With less than a month remaining in the presidential campaign, the country faces the specter of a chaotic Election Day. President Donald Trump has urged his supporters to “go in to the polls and watch very carefully” — a suggestion that can be interpreted as a call for greater participation in the long-established practice of election observing, or as an appeal for Trump supporters to stage noisy rallies outside polling places, or both.
Whatever the president’s intent, election officials should prepare for the worst. Without some precautions in place, a large mobilization of partisans could cause significant disruption at voting sites and undermine confidence in the election itself.

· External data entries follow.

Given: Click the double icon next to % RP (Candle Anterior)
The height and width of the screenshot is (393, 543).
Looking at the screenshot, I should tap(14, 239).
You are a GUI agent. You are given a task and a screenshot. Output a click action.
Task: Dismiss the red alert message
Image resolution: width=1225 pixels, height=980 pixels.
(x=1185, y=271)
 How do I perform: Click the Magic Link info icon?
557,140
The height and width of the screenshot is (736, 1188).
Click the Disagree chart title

The first priority is for states to enforce existing rules on poll watching, which has been part of the voting process since the birth of the republic. In most states, political parties are allowed to designate equal numbers of representatives to observe in-person voting, report irregularities and check the accuracy of results.

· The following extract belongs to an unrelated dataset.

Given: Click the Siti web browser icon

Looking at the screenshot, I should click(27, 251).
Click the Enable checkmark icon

Qualification requirements vary by state, but in most cases, poll watchers must be registered voters in the jurisdiction where they serve. Most states limit the number of partisan observers at any physical polling site to one or two from each party. Some require them to wear badges identifying themselves and their party affiliations.
Voter intimidation carried out by certified poll watchers is rare. Yet there’s reason to believe some may be less restrained this year. In 2018, a judge terminated a federal court order that had barred Republican poll workers from using “ballot security” tactics — such as carrying guns inside polling places — that could intimidate voters. The order stemmed from the New Jersey gubernatorial election in 1981, when the Republican National Committee dispatched off-duty police officers to monitor voting sites in minority neighborhoods.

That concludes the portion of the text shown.